▶ _The data_:
——

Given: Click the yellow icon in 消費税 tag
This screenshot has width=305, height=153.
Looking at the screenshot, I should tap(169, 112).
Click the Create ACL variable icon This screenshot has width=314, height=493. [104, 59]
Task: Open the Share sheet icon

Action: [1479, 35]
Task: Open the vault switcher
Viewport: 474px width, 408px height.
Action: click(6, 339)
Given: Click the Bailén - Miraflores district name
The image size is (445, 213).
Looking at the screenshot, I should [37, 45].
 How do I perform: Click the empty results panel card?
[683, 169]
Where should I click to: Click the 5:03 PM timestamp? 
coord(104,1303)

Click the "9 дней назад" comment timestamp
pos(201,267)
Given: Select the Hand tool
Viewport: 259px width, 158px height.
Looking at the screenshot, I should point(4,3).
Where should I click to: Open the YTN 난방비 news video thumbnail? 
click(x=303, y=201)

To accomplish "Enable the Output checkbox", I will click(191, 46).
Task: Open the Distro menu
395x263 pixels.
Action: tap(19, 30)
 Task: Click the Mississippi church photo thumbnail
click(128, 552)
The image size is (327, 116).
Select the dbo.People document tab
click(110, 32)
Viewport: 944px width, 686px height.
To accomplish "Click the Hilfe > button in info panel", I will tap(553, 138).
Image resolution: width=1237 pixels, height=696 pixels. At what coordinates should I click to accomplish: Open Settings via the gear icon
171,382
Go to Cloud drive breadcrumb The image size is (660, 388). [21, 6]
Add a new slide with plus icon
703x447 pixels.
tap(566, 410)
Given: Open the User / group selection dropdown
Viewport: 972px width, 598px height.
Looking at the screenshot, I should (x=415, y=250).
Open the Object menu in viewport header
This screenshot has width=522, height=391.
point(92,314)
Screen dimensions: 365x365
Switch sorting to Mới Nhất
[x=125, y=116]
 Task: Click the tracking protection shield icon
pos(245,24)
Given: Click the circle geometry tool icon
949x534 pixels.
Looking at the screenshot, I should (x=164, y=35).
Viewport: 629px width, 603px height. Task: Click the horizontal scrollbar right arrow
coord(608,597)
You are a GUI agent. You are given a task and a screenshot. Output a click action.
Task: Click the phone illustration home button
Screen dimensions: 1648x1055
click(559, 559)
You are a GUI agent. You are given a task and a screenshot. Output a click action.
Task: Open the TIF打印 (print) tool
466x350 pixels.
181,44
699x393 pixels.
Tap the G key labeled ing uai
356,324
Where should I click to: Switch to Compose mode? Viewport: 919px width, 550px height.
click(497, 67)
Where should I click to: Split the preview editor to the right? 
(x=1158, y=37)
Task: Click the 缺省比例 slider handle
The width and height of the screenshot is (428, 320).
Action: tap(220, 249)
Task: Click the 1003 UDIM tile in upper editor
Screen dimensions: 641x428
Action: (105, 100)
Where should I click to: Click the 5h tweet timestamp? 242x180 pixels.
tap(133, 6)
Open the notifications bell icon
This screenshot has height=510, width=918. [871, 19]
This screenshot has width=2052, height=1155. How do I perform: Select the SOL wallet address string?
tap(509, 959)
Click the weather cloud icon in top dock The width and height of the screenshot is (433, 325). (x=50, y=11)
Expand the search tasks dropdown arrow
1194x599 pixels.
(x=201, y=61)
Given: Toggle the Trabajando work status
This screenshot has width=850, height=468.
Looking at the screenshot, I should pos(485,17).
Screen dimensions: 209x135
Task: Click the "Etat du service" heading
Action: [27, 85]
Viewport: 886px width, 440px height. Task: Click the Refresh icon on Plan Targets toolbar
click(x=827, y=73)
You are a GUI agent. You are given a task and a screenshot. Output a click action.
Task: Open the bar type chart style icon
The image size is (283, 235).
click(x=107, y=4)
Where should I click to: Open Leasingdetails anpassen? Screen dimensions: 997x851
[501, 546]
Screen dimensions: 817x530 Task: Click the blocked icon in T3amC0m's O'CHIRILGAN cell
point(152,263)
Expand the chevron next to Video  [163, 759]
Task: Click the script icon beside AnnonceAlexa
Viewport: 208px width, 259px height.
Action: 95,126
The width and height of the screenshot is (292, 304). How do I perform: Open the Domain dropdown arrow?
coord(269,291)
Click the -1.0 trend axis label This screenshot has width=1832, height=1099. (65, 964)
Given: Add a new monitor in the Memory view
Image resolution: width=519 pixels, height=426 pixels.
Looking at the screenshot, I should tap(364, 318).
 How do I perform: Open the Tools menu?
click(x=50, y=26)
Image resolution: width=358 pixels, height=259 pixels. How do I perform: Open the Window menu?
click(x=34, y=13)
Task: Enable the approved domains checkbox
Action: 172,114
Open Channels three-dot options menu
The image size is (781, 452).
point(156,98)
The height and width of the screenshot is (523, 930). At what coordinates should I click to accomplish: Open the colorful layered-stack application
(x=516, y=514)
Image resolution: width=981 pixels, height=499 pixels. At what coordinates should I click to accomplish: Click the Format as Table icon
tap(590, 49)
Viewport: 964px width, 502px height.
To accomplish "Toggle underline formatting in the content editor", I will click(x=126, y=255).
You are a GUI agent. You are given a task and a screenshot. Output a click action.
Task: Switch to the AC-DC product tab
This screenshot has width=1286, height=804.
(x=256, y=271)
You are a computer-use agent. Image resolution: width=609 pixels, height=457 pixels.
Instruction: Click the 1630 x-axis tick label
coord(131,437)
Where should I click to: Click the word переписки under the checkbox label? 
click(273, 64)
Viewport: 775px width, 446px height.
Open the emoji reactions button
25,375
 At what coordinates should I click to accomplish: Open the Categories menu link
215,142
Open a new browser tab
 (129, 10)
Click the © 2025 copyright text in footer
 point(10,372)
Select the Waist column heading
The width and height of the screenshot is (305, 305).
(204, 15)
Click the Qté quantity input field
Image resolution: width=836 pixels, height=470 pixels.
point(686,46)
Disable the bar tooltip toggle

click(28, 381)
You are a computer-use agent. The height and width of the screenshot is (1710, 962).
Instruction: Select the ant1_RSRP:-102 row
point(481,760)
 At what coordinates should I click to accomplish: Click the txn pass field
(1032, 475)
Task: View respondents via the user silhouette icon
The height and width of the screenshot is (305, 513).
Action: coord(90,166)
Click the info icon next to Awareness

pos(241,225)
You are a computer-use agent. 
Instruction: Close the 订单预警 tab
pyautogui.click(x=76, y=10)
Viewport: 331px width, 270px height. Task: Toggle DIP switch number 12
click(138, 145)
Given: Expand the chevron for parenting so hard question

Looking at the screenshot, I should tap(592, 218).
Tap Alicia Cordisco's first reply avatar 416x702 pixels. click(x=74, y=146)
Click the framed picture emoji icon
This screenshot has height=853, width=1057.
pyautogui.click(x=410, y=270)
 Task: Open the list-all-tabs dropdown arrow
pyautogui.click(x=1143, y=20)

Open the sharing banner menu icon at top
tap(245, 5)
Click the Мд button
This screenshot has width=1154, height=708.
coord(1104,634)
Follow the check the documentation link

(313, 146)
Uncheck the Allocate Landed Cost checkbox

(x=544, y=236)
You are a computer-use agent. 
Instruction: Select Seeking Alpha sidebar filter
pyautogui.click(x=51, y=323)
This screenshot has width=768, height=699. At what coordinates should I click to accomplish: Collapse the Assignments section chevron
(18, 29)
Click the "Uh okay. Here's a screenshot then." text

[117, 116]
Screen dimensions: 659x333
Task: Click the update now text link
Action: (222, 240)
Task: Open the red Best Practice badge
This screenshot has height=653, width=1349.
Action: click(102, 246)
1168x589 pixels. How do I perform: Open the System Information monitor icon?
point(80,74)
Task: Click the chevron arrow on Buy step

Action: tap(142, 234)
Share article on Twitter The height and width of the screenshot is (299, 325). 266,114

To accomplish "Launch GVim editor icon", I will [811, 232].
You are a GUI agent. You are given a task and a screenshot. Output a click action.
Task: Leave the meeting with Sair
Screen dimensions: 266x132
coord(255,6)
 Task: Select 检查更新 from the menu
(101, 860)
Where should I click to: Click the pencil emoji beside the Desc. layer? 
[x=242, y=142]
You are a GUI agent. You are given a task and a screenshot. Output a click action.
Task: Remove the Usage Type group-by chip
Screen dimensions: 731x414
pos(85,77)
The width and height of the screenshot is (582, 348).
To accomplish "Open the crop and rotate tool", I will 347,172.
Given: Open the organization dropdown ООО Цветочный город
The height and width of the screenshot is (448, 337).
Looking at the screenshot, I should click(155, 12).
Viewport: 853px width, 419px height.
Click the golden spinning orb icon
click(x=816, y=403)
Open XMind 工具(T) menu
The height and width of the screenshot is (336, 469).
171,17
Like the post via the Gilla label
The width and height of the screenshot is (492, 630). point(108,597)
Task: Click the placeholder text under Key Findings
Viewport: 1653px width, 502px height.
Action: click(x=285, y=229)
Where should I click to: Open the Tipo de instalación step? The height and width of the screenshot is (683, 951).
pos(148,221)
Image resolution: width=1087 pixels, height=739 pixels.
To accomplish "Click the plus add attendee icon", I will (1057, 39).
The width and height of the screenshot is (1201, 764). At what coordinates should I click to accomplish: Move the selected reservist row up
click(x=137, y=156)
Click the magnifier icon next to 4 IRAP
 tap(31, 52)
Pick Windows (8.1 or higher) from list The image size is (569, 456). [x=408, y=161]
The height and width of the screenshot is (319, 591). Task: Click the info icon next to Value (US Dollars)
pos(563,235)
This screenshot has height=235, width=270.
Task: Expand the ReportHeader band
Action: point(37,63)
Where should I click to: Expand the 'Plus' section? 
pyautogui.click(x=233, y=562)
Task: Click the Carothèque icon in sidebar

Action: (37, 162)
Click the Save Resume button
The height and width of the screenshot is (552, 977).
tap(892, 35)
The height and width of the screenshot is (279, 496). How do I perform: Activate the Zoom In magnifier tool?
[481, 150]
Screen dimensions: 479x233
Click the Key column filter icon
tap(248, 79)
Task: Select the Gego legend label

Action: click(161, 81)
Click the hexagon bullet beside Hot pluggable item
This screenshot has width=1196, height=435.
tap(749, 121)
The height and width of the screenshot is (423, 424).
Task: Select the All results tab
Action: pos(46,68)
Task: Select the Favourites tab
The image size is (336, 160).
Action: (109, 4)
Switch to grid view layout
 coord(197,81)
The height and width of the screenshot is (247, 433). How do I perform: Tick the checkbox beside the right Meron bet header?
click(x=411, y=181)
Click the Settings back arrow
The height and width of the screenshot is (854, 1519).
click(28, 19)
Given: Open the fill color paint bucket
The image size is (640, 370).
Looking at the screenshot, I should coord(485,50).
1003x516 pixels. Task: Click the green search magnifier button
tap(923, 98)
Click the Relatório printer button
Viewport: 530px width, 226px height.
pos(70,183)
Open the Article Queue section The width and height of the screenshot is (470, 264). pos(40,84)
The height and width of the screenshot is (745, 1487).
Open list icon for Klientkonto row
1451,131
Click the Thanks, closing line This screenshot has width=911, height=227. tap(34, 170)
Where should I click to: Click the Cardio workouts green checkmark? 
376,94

——

▶ _What you need to do_: Count the lines in the records above that contain the string "from", treating uppercase and lowercase as different. Reply with the number only.

▶ _Result of the task_: 2